**Work instructions:**
Every entry must appear in the answer exactly as it does here.

**Raw data:**

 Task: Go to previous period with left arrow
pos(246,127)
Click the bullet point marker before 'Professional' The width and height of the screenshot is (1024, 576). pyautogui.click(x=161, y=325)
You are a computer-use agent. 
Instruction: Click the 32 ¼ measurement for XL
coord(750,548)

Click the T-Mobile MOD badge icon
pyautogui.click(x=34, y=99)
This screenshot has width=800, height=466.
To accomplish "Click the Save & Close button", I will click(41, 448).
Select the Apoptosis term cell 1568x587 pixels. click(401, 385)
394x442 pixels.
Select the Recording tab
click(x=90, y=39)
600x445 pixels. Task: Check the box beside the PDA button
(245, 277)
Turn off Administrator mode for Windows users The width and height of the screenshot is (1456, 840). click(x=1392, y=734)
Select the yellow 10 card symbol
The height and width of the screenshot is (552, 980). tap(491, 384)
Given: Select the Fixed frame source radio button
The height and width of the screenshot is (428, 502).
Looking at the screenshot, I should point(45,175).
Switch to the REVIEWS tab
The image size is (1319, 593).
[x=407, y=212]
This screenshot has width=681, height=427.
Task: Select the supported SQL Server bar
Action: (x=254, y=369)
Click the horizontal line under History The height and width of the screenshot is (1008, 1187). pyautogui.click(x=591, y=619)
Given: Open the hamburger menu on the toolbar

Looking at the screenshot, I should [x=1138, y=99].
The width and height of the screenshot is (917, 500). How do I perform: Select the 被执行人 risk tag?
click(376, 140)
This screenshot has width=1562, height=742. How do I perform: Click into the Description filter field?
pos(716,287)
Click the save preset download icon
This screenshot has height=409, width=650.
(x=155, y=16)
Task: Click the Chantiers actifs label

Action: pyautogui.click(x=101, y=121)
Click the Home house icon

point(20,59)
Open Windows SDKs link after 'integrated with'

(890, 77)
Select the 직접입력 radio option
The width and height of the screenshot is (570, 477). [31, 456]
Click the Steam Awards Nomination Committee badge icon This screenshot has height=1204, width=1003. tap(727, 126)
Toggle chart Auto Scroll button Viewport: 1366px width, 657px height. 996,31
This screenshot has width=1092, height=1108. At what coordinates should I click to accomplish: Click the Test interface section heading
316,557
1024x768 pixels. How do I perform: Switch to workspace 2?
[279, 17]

**Exercise output:**
 Task: Go to previous period with left arrow
pos(246,127)
Click the bullet point marker before 'Professional' The width and height of the screenshot is (1024, 576). pyautogui.click(x=161, y=325)
You are a computer-use agent. 
Instruction: Click the 32 ¼ measurement for XL
coord(750,548)

Click the T-Mobile MOD badge icon
pyautogui.click(x=34, y=99)
This screenshot has width=800, height=466.
To accomplish "Click the Save & Close button", I will click(41, 448).
Select the Apoptosis term cell 1568x587 pixels. click(401, 385)
394x442 pixels.
Select the Recording tab
click(x=90, y=39)
600x445 pixels. Task: Check the box beside the PDA button
(245, 277)
Turn off Administrator mode for Windows users The width and height of the screenshot is (1456, 840). click(x=1392, y=734)
Select the yellow 10 card symbol
The height and width of the screenshot is (552, 980). tap(491, 384)
Given: Select the Fixed frame source radio button
The height and width of the screenshot is (428, 502).
Looking at the screenshot, I should point(45,175).
Switch to the REVIEWS tab
The image size is (1319, 593).
[x=407, y=212]
This screenshot has width=681, height=427.
Task: Select the supported SQL Server bar
Action: (x=254, y=369)
Click the horizontal line under History The height and width of the screenshot is (1008, 1187). pyautogui.click(x=591, y=619)
Given: Open the hamburger menu on the toolbar

Looking at the screenshot, I should [x=1138, y=99].
The width and height of the screenshot is (917, 500). How do I perform: Select the 被执行人 risk tag?
click(376, 140)
This screenshot has width=1562, height=742. How do I perform: Click into the Description filter field?
pos(716,287)
Click the save preset download icon
This screenshot has height=409, width=650.
(x=155, y=16)
Task: Click the Chantiers actifs label

Action: pyautogui.click(x=101, y=121)
Click the Home house icon

point(20,59)
Open Windows SDKs link after 'integrated with'

(890, 77)
Select the 직접입력 radio option
The width and height of the screenshot is (570, 477). [31, 456]
Click the Steam Awards Nomination Committee badge icon This screenshot has height=1204, width=1003. tap(727, 126)
Toggle chart Auto Scroll button Viewport: 1366px width, 657px height. 996,31
This screenshot has width=1092, height=1108. At what coordinates should I click to accomplish: Click the Test interface section heading
316,557
1024x768 pixels. How do I perform: Switch to workspace 2?
[279, 17]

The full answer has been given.